The statutes permit some variation in the manner and time of selection of jurors and require only that the term of service be for one year and coincide with the County's fiscal year. Qualifications for grand jurors are outlined in Penal Code § 893. This section requires the prospective grand juror be at least 18 years old, in possession of their natural faculties and have sufficient knowledge of the English language. In Sacramento County, each grand jury begins its term July 1 and ends its service June 30 of the following year. Throughout the State, prospective grand jurors in each county are chosen through a lengthy process that includes application, screening by the jury commissioner from Department of Motor Vehicle Records and nomination of interested persons by Superior Court Judges. A thorough background check is made on all interested persons and list of qualified candidates is submitted to the judges for review and approval. Since some members of the existing grand jury may be carried over for a second term, the number of names drawn will equal those needed to provide a grand jury of 19 members. (The law allows for a grand jury of 23 in counties with greater than four million population and for 11 members in counties with less than 20,000 population. (Penal Code §888.2))
California Grand Juries: Investigation of Complaints and Accusations
The grand jury also is likely to receive a number of citizen complaints, many of which involve operations of county or city agencies or special districts. Whether the complaint is civil or criminal, rules of secrecy apply, and during the course of its investigation, the grand jury may not divulge the subject or methods of inquiry. The subject of the investigation and the methods of inquiry are only revealed when the final report is published. Privileged or confidential material is not included in the grand jury reports. Thus the names of those questioned and facts that might lead to the identity of a person who provided information to the grand jury are not released.
(1) The failure to act where duty requires an act; or
(1) The improper or doing of an act that a person might lawfully do; or
(1) The performance of an act that is positively unlawful or wrong; or
Duties of the Grand Jury: Government Watchdog
In California today, provisions of the Penal Code to require the grand jury:
(1) Investigate and report on the accounts, records, operations, and functions of district, city and county government and public officials (Penal Code § 925 & 925a); It may also inquire into the affairs of joint powers agencies located in the county.
The grand jury may investigate or inquire into county matters of civil concern, such as the needs of county officers, including the abolition or creation of offices and the equipment for, or the method or system of performing the duties of the several offices.
(1) free access, at reasonable times, to public prisons;
Note: The grand jury has no authority to investigate the courts or the acts or omissions of any judge or judicial employee.

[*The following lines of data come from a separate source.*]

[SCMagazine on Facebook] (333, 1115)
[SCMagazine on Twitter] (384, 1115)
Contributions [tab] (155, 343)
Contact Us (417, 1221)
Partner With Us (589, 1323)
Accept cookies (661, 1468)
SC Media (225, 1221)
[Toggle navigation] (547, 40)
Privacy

Duties of the Grand Jury: Criminal Indictments
The California Constitution permits criminal trial on the basis of indictment by a grand jury or by information after the district attorney recommends prosecution and a judge agrees that facts exist which warrant prosecution. In addition, under § 917 of the Penal Code, "the grand jury may inquire into all public offenses committed or triable within the county, and present them to the court by indictment." In actual practice, grand juries seldom initiate such inquiries; rather, such offenses are generally brought to the grand jury by the district attorney, who asks for and generally receives an indictment, upon presentation of adequate facts.

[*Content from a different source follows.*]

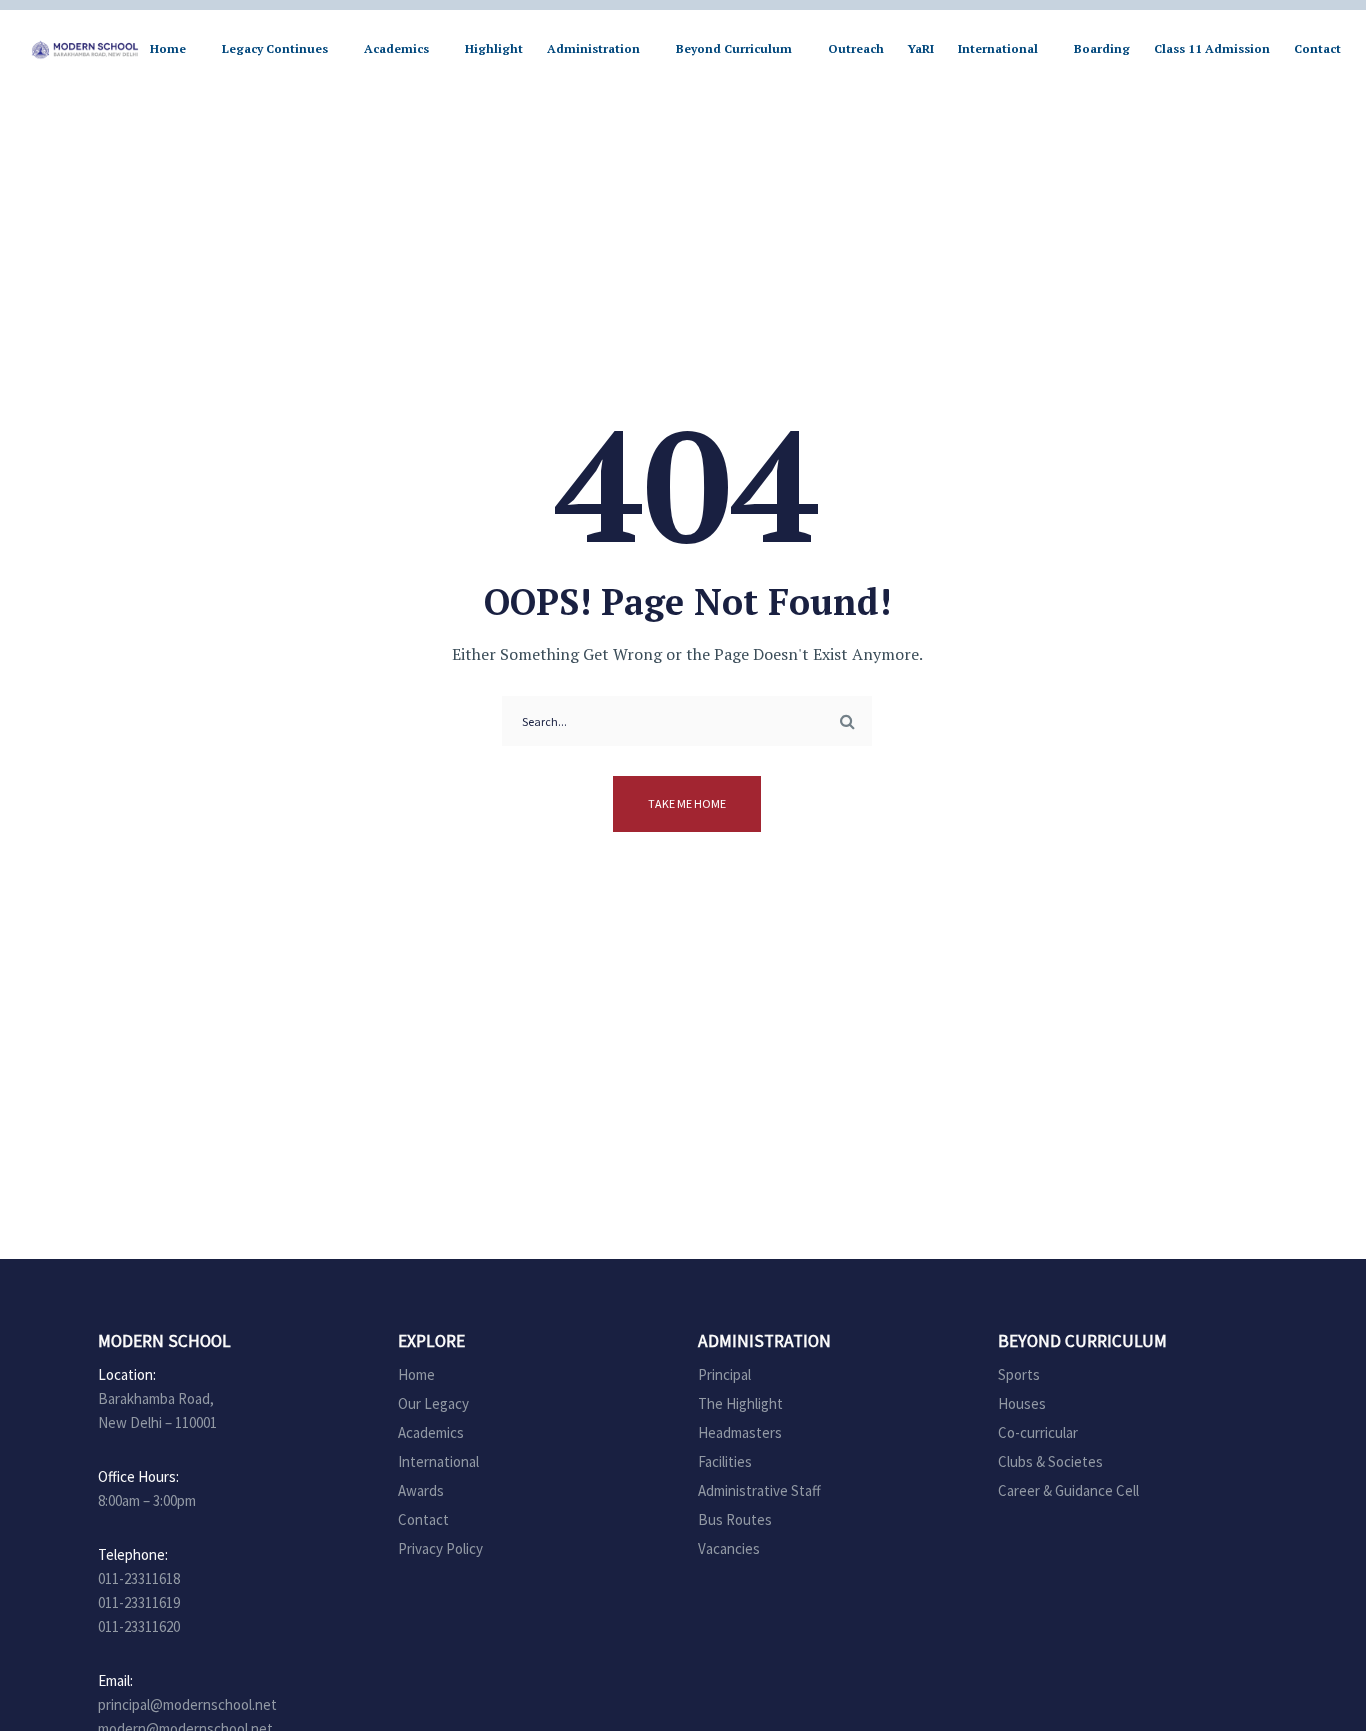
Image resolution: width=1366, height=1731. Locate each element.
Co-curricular (1038, 1432)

According to the California Grand jurors Association, the district attorney much more frequently bypasses the grand jury and uses the process known as a preliminary hearing. A 1954 survey of California district attorneys listed the following factors as influential in the decision to seek a grand jury indictment rather than using the preliminary hearing: (1) high public interest in the case; (2) the fact that a preliminary hearing would take more time than a grand jury hearing; (3) the necessity for calling children or witnesses who would be subject to cross-examination at a preliminary hearing; (4) the existence of a weak or doubtful case which the district attorney wishes to test; (5) cases involving malfeasance in office; and (6) the fact that witnesses are in a state prison.
A more recent study adds the following reasons for using the grand jury: (1) cases where the defendant cannot be located and the time limit under the statute of limitations is about to expire, (2) where the secrecy of the grand jury may allow defendants to be charged and taken into custody before they can pose potential danger to a witness's safety or flee from the jurisdiction, (3) the need to protect the identity of undercover agents, and (4) the ability to test a witness before a jury.
From 1978 until 1990, grand juries were seldom used for indictments. A California Supreme Court ruling required holding preliminary hearings even if grand jury indictments were obtained. In 1990, a constitutional amendment made significant alterations in California criminal law and court procedures, including a provision that defendants were not entitled to preliminary hearings if indicted by a grand jury. As noted above, recent statutes (Penal Code § 904.6) give district attorneys the option of using special grand juries chosen from the regular jury pool to handle criminal cases and thus ensure indictment by those who represent a cross section of the community. Although the law allows criminal indictments to be brought by a grand jury, in practice, the District Attorney generally prefers to use the speedier preliminary hearing process.
Grand Jury: Reports
State Law requires that each grand jury submit a final report of its findings and recommendations to the presiding judge of the Superior Court. In addition to the mandated reports on financial audits and the condition of adult and juvenile detention facilities, recent Sacramento County grand jury Reports have covered such topics as the Public Library Authority, Child Protective Services, Crime Lab Staffing, County Employee Evaluations, and Inappropriate Use of Funds at a Special District.
A report, just as an accusation or an indictment, must be approved by at least 12 of the 19 grand jurors (15 if it is a 23 member jury). With so many possible investigations and a term limited to a single year, it is necessary for each grand jury to make hard decisions as to what it wishes to undertake during the term. Except for mandated duties to report on the financial condition of the county and on the conditions of county jails, the grand jury has great discretion in determining its agenda.
Most grand juries divide into committees for conducting investigations and for writing reports, but there seems to be a wide variation between counties as to the number and structure of committees; it is up to each grand jury to determine its own method of operation within the parameters of the law.
Government agencies that are the subject of reports are required by law to respond to specific grand jury findings and recommendations. However, the grand jury has no enforcement power, and the agencies are under no legal obligation to carry out the recommendations. While some recommendations are ignored, others are followed, particularly those that suggest greater efficiency for operations and that do not require the expenditure of large sums of money. Grand jury criticisms of public officials and agencies frequently attract press attention, bringing greater community awareness of what is happening in public agencies. Many grand jurors believe that public officials tend to be more accountable when they know an impartial; outside body is looking over their collective shoulders.
The California Grand Jurors Association (CGJA) (www.cgja.org), a statewide organization of former grand jurors has begun a program of identifying and indexing grand jury reports in each county with the hope of establishing a state archive of annual reports. The State Library also maintains an archive of grand jury reports from all counties. CGJA also monitors and occasionally proposes or endorses proposed laws to conserve and improve the grand jury as an important institution of local government. It offers services to those grand juries that may request advice and help in preparing informational manuals and in providing orientation for incoming jurors. Some members of the CGJA now provide orientation programs for those counties that request this service.
While surrounded by secrecy before publication, grand jury reports become public documents when signed by the grand jury foreman and approved by the grand jury's advisory judge. Copies are sent: to all targeted government agencies, to interested officials, to public and private groups and individuals and to the press. At the end of the year, bound or loose-leaf copies of all reports are placed in all public libraries.